Seeking to ease public concerns, company and government officials have compared billowing smoke from the site to the gas that escapes a campfire. But outside experts aren’t so sure, and they argue the public needs tools to scrutinize such statements.
“I’d be very concerned about the smoke particles,” said Neil Carman, clean air director for the Sierra Club’s Lone Star State chapter. “The public has a right to know what they might be killed by or exposed to.”
Until recently, the public had wider access to such information.
Federal law requires companies to inventory certain hazardous chemicals on site and submit them to state and local officials in a Tier II report. For decades, the state made these reports available upon request to homeowners, the media or anyone else who wanted to know where dangerous chemicals were stored. But in 2014, Abbott ruled that state agencies could withhold such information, setting a precedent that has continued under current Attorney General Ken Paxton.
Abbott issued the decision while running for governor, less than 14 months after a fertilizer plant exploded and killed 15 people in the small town of West, north of Waco. Information from Tier II inventories had been crucial to helping media figure out how much volatile ammonium nitrate was stored in West and other sites across Texas.
In his 2014 decision, Abbott contended that the state was required to withhold the data under Texas homeland security exemptions, because evildoers could use it to gain access to the chemicals and terrorize communities. He also said homeowners who think they might live near stores of dangerous chemicals could simply ask the companies near their homes what substances are kept on site.
“You know where they are if you drive around,” Abbott said in 2014. “You can ask every facility whether or not they have chemicals or not.”
A spokesman for Abbott did not respond to messages seeking comment for this story.
Requestors have since gotten mixed results from asking individual companies for their Tier II reports. State law still says companies must produce the reports within 10 days of a request, but it’s not clear whether any state agency intervenes if they don’t. An attorney in the AG’s office, which usually referees public records disputes, said Paxton has no authority to force a private company to turn over records.
A recent open records ruling out of Paxton’s office says ignored requestors may complain to the Texas Commission on Environmental Quality, but it’s not clear whether the commission has ever penalized a company for withholding chemical inventories.
Texas leaders have pushed for more chemical secrecy on another front.

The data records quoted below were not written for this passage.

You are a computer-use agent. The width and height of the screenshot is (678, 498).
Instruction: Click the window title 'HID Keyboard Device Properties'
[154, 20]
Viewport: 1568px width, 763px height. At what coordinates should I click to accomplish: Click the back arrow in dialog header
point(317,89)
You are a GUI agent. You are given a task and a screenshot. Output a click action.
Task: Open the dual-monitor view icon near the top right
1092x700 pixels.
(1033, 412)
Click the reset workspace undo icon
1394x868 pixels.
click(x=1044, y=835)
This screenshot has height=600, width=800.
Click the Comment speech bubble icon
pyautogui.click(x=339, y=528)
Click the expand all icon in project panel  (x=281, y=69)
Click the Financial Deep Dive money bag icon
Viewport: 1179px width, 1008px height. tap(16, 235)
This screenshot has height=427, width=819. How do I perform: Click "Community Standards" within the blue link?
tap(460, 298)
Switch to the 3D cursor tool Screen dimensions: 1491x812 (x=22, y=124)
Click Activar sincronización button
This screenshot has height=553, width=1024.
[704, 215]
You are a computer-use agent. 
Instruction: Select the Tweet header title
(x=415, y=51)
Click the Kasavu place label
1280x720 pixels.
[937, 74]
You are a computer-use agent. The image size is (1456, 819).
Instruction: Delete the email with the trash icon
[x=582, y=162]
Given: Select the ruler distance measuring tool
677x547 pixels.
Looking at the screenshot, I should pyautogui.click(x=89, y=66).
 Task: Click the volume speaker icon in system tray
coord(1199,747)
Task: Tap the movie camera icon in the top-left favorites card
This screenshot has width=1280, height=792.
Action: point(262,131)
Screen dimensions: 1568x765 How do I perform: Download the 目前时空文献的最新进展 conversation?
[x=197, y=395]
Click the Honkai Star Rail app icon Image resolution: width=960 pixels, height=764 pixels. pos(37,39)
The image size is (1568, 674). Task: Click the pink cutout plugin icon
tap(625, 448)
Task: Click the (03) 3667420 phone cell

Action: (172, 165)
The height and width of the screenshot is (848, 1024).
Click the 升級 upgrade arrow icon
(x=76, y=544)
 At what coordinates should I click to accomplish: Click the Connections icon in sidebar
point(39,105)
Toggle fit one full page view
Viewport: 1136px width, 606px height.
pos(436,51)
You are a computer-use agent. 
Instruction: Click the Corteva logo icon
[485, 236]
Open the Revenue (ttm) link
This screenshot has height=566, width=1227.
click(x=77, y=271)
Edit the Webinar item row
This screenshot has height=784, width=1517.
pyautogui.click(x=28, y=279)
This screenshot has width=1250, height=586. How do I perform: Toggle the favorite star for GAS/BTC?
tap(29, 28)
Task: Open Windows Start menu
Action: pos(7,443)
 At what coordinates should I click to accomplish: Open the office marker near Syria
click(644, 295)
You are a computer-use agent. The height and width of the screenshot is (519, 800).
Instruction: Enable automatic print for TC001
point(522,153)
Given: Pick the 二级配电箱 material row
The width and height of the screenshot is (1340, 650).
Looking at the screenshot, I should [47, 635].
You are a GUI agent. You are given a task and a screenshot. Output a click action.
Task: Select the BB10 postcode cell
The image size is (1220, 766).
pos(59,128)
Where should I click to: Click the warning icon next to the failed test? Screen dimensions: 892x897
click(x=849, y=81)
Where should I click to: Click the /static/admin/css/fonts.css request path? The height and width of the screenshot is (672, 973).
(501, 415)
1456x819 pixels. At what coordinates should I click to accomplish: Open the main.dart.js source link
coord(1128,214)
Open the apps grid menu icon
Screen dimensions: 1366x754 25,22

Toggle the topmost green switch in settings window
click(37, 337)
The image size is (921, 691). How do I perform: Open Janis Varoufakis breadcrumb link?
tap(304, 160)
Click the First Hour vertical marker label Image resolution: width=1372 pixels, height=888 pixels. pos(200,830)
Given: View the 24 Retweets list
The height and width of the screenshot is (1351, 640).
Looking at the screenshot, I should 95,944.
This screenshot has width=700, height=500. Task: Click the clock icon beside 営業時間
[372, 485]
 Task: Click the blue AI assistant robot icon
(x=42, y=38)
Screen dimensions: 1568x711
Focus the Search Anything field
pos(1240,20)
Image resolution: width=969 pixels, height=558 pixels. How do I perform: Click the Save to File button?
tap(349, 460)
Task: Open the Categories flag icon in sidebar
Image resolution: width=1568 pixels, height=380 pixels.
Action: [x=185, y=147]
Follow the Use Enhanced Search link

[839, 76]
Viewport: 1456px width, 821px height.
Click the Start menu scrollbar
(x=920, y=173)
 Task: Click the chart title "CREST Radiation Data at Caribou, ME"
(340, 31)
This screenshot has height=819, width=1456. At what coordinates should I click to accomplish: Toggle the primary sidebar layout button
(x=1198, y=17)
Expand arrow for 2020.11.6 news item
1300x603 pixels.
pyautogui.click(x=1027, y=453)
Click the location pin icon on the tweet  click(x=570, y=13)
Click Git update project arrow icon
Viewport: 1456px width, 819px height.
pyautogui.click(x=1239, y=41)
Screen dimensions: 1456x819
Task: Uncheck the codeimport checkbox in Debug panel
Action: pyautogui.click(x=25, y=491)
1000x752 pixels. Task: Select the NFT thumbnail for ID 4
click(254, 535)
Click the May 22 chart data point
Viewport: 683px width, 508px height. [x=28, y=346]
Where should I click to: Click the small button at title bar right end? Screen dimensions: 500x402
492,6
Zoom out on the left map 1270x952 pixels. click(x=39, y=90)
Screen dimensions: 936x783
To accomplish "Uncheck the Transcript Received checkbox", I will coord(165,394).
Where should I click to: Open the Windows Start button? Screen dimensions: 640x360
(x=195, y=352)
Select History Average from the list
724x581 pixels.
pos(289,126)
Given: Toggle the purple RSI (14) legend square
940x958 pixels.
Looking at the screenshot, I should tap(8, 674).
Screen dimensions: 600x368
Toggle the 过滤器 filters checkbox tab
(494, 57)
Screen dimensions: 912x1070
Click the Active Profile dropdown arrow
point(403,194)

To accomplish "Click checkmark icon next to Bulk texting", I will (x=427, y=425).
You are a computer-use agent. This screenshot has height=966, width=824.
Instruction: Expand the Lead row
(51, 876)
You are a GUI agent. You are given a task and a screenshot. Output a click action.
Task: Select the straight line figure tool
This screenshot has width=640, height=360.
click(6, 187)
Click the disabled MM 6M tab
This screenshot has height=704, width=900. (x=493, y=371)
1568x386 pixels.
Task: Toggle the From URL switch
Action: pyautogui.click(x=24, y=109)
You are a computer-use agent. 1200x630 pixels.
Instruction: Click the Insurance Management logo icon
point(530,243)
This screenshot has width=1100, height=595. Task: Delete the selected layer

Following the West explosion, the EPA began drafting a rule that would have, among other provisions, eased public access to chemical plants’ risk management plans for worst-case scenarios. But Scott Pruitt, the EPA chief under President Donald Trump, scrapped the rule earlier this year, at the request of the state of Texas and manufacturing companies including Arkema.
Texas and 10 other states complained that the rule would have required “unprecedented public disclosure of facility information that will threaten local communities and homeland security.”
Ilan Levin, Texas director for the Environmental Integrity Project, a watchdog group based in Washington, D.C., said industry shouldn’t take advantage of lax policies in times of emergency.
“It doesn’t matter if there are rules that allow companies to hide some of this information… This is an extenuating circumstance,” Levin said. “This is a time when the company has an obligation and owes a duty to the public and to the neighbors, the people who live nearby that facility, to be completely transparent, and make sure that if there’s a danger to the public that they get people out of there.”